* _Your instructions_: Copy out each line of the entries below in which the string "EMMA" appears.

* _Given data_:
....

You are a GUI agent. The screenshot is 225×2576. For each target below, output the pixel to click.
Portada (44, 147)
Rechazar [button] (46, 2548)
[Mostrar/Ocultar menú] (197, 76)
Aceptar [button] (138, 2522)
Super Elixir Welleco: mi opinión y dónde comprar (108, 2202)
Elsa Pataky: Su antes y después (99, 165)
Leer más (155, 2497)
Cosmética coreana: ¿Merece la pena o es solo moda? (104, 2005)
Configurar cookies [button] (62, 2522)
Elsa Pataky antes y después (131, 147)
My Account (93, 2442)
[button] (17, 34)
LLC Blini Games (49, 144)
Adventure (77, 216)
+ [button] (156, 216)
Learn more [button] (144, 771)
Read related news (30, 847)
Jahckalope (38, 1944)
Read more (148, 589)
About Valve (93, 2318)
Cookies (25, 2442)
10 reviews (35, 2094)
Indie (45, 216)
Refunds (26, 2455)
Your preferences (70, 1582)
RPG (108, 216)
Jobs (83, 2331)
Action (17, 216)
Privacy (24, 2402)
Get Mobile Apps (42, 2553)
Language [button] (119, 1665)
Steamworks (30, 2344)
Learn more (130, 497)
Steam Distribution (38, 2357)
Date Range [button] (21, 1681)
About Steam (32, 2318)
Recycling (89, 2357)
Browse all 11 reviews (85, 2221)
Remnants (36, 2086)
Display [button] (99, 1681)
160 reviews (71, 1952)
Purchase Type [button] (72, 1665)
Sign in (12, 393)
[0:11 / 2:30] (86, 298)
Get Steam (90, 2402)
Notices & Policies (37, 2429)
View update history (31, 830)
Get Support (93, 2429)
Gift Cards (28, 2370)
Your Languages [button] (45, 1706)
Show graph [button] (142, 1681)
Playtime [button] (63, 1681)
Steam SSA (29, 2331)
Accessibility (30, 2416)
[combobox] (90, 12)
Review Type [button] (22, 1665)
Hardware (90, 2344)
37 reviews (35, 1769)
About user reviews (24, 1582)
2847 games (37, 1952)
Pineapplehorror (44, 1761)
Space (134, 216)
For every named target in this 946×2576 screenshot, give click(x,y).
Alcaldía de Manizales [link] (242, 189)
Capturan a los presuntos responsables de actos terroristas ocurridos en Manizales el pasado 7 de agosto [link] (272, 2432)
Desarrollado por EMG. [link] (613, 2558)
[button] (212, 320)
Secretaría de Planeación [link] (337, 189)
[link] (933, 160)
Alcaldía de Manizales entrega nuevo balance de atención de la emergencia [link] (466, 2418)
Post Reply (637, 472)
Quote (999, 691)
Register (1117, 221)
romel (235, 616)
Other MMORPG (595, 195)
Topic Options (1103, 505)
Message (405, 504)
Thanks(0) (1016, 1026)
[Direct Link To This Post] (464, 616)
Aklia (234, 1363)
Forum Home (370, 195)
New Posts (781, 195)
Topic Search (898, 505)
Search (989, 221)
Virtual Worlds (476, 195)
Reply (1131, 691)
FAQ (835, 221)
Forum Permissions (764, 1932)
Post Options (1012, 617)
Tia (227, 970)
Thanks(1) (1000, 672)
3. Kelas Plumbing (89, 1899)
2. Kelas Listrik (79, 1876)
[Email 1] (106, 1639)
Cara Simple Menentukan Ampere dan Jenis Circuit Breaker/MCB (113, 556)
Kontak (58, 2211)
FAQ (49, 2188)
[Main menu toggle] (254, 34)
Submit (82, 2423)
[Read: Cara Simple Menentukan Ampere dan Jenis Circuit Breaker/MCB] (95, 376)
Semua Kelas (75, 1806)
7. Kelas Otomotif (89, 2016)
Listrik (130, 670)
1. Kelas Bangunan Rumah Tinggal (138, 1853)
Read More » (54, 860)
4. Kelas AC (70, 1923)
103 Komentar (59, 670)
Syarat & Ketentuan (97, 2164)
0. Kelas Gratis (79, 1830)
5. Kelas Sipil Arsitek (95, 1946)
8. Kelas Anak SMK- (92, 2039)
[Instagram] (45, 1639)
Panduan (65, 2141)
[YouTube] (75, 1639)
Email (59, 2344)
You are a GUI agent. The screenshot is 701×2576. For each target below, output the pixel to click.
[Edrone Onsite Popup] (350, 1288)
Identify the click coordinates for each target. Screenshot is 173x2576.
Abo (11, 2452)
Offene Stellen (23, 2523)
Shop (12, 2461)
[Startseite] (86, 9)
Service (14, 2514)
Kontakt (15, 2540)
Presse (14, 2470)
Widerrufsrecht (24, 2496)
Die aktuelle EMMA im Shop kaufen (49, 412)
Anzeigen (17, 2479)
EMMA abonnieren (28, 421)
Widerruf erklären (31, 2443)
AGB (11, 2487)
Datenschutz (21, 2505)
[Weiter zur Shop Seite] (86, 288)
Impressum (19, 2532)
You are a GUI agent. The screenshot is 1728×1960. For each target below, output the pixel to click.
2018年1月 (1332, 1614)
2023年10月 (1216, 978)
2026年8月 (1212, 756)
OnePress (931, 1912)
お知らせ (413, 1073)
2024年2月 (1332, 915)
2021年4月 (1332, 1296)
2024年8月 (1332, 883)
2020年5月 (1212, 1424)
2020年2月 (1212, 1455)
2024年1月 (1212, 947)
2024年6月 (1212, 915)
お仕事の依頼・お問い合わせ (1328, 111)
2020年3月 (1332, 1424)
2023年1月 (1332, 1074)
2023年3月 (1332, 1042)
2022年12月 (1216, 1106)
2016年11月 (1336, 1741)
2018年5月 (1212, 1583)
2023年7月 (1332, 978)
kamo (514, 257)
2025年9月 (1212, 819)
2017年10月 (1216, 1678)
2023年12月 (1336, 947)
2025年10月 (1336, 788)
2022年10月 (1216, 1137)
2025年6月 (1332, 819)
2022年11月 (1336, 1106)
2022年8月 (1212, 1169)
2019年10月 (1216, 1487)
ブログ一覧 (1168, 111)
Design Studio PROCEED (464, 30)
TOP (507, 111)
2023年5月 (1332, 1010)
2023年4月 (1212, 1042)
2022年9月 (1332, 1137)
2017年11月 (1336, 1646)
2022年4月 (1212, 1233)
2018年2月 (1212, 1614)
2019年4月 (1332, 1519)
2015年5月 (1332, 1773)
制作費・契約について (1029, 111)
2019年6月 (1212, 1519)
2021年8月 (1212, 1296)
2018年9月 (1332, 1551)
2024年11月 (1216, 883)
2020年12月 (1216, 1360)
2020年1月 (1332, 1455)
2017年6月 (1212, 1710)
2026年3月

....

* _Output for this exercise_:
Die aktuelle EMMA im Shop kaufen (49, 412)
EMMA abonnieren (28, 421)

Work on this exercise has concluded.